Morte, fim ou princípio? – Vasco Pinto Magalhães, S.J.

 

 

Morte, fim ou princípio?(*)

 

 

“Começo por contestar o título: “Morte, fim ou princípio?” E o melhor é desde já revelar-lhes a conclusão, que é, precisamente, o superar a disjuntiva, “fim ou princípio”, pela copulativa: “fim e princípio”. Contudo, fica muito por dizer para chegar a essa conclusão. Sobretudo quanto ao modo como se deva entender esse “e”. (…)

(…) Ocidentais e orientais não têm aqui só mais um tema ou mais uma questão à busca de solução. A morte não é uma questão. Mas, perante a morte (como facto) é o homem que fica em questão.

Pede-se pois  que se entenda  o homem. (…)

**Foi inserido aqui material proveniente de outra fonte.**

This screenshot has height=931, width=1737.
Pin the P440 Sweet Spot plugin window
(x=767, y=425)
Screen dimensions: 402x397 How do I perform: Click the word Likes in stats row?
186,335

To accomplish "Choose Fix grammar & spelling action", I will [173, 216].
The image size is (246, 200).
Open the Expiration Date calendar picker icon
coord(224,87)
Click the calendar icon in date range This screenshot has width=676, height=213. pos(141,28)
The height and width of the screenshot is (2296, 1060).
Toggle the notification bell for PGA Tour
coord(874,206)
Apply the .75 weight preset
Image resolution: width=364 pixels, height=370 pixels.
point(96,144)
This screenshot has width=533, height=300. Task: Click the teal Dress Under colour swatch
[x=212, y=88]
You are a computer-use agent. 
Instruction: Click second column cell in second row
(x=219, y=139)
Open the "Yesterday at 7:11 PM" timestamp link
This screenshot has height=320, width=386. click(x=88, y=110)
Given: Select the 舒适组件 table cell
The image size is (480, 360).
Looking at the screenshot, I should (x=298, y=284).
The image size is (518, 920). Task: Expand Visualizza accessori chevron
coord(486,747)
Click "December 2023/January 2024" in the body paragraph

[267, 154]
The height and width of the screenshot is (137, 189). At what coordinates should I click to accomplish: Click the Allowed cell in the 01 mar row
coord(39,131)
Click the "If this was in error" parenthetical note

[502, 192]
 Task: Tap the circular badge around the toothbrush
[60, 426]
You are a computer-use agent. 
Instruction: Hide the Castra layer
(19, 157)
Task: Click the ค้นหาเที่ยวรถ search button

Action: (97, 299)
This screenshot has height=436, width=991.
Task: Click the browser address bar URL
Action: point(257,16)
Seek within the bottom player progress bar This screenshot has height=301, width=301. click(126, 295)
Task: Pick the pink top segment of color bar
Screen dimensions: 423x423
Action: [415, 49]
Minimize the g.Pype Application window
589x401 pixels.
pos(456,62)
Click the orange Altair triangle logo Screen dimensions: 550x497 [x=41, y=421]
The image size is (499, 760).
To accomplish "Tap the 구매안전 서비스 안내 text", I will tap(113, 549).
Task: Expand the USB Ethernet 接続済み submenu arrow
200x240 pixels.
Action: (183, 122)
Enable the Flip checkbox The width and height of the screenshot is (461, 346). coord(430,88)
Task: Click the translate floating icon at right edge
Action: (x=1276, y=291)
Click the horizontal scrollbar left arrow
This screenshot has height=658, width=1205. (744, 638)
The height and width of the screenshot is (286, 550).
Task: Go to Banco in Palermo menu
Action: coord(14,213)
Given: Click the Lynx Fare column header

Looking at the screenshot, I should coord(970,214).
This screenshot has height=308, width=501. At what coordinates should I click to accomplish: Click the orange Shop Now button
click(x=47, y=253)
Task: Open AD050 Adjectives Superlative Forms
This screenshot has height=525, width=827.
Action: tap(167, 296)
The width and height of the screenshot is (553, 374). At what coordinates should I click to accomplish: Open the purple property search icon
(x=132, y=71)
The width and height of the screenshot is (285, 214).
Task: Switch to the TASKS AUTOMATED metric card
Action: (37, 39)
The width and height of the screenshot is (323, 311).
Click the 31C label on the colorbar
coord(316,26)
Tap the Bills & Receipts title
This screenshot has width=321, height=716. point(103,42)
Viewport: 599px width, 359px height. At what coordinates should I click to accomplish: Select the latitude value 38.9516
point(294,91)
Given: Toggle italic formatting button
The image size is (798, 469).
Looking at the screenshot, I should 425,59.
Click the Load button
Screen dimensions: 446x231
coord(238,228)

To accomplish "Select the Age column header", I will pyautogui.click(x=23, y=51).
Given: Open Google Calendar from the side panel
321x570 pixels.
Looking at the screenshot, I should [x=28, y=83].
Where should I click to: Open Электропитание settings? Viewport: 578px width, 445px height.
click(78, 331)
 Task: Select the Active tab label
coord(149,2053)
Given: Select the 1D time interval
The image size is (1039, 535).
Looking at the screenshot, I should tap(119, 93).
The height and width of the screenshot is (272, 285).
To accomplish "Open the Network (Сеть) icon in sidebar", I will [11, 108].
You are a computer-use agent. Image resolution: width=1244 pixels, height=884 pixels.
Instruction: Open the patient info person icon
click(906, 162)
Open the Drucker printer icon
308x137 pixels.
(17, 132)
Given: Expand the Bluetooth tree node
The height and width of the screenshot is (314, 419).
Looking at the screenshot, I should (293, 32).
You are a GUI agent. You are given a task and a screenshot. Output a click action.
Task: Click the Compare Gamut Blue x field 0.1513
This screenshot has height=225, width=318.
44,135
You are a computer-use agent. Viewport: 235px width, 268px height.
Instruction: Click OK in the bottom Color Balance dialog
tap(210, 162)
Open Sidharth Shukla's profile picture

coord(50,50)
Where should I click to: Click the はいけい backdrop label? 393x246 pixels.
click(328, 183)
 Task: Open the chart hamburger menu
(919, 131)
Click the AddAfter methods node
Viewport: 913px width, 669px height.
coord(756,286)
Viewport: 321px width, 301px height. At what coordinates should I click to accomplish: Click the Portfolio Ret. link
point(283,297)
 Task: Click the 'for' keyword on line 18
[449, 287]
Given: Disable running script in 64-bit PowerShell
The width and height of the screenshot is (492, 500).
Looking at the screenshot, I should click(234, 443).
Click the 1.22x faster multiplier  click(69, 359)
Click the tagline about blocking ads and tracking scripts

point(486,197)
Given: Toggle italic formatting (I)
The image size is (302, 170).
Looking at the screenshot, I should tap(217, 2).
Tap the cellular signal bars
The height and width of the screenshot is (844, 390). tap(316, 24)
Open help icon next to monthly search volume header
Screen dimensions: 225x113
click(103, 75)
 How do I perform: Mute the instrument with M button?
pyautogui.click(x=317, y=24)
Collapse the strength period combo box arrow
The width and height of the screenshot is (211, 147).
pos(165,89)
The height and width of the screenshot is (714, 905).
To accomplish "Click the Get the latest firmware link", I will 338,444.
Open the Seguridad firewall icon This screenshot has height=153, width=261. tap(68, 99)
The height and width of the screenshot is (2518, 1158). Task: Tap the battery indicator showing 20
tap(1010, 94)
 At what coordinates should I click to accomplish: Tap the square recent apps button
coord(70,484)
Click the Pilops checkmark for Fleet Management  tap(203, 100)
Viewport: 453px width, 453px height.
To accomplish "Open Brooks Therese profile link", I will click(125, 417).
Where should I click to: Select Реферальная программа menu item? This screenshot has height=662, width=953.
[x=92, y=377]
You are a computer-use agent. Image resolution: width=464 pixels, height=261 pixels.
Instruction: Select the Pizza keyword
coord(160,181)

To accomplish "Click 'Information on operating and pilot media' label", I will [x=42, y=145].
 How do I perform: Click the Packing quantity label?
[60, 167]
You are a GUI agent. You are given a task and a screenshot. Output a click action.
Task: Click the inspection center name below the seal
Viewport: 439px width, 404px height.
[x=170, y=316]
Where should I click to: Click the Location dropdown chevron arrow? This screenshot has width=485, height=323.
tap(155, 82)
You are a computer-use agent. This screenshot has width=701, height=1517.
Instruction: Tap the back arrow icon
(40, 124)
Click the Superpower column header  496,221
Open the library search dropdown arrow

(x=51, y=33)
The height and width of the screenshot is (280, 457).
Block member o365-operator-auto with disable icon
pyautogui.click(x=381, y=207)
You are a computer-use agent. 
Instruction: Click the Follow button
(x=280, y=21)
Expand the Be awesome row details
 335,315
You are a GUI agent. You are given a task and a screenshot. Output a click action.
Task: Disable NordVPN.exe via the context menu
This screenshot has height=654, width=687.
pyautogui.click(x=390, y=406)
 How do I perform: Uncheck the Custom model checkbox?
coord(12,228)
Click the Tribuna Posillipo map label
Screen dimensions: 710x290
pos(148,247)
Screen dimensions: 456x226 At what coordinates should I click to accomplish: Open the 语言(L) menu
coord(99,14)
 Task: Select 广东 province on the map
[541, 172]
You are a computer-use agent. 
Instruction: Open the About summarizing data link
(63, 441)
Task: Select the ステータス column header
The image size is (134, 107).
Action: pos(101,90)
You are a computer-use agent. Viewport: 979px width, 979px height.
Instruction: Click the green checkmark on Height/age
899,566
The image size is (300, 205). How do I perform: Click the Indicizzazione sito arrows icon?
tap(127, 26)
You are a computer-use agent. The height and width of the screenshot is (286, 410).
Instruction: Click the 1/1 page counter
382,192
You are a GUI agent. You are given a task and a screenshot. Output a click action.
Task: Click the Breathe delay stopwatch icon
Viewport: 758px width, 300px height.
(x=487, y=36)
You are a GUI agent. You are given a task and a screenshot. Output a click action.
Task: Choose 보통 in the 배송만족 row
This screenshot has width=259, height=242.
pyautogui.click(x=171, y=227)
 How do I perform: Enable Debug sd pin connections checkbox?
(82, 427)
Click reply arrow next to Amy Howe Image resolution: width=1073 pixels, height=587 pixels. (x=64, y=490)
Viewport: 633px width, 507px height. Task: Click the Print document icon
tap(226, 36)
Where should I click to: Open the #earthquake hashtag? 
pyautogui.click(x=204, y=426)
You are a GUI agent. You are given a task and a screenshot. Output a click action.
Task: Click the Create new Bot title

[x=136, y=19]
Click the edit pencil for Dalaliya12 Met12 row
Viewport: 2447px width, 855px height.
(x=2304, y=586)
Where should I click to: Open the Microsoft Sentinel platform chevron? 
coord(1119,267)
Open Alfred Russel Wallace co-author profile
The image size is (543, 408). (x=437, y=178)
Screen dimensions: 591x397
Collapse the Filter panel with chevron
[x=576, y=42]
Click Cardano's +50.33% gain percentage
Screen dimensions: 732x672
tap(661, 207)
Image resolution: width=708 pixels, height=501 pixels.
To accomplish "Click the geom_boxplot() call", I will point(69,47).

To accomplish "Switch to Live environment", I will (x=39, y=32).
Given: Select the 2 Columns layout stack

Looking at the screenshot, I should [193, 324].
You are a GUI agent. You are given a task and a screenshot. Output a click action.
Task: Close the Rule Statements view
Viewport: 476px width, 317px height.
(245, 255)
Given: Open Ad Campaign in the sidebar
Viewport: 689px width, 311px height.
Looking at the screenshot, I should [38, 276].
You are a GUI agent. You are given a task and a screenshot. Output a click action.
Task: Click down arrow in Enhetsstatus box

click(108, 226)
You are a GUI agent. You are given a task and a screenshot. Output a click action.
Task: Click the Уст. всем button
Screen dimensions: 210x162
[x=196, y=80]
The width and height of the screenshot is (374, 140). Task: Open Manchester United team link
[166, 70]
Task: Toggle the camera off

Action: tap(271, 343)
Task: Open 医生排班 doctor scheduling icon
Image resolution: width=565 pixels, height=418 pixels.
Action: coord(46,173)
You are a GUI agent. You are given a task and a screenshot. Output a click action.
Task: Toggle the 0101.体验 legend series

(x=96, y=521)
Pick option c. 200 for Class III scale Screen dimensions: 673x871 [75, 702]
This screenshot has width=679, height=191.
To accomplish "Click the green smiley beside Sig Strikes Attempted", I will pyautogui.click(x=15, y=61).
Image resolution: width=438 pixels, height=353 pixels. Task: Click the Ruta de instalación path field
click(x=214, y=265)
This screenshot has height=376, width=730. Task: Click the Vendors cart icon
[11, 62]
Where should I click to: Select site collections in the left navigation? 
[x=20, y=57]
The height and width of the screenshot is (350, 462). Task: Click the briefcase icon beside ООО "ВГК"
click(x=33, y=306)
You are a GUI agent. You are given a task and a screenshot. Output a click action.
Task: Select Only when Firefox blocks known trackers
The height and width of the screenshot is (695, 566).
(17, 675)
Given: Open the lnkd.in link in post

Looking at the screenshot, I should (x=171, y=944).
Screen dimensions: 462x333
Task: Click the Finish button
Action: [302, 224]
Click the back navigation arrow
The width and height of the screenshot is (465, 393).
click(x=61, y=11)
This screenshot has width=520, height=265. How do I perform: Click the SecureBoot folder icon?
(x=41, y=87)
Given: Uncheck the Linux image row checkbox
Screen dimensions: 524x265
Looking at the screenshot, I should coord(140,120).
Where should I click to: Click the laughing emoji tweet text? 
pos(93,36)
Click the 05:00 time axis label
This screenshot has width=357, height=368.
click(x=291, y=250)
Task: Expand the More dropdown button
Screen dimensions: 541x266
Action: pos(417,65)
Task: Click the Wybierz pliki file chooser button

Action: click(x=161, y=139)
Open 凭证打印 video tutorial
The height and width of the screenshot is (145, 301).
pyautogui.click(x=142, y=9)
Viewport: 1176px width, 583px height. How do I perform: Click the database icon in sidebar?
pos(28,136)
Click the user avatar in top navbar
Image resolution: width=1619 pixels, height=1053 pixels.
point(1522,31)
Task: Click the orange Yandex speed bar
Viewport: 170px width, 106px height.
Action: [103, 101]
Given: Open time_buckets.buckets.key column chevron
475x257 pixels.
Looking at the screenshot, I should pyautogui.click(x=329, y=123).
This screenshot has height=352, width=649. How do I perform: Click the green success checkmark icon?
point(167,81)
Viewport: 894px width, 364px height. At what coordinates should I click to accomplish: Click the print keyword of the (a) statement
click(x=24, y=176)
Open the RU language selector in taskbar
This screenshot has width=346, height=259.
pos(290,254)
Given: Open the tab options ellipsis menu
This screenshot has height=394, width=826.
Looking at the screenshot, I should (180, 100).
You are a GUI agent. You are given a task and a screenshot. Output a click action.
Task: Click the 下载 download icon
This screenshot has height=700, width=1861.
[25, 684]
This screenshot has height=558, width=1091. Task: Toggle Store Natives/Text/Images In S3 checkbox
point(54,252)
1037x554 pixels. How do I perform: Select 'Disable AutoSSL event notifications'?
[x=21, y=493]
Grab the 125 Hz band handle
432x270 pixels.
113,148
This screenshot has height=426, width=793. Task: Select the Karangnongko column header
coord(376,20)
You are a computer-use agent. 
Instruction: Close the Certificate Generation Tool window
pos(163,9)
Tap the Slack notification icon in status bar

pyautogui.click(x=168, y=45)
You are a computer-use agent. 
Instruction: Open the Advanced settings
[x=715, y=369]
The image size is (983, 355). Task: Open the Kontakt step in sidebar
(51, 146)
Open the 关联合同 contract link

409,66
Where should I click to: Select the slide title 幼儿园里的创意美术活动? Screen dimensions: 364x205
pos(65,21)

(…) Imortalidade? É um conceito que supõe uma visão dualista do homem: fixista quanto à alma, materialista quanto ao corpo. Esta visão coisística é insustentável. Um corpo que morre, uma alma que é imortal, advogando contudo uma união substancial dos dois. Este  modo, mais de falar do que pensar, andou nas nossas bocas. Mas fere a unidade da pessoa, mitifica a relação do corpo. Não enquadra a matéria e o corpo como dimensões pessoais, mas, coisificando, artificializa a Ressurreição.

Reencarnação? De novo uma alma em si como um todo (quando é sempre alma de…) é coisa inexplicável. E a sua relação aos seus corpos, que são o seu fora, é mitologia.

Aliás, vem desvalorizada a pessoa, o ser histórico, em álibis sucessivos. É mais um subterfúgio de tipo maniqueu. É adiar a questão última em alguns estádios intermédios.

A pessoa humana, imagem de Deus em processo (a fazer), define-se pela relação a um outro, e esse processo de comunhão é perene, ainda que através de muitas transformações: mortes de corpo e alma.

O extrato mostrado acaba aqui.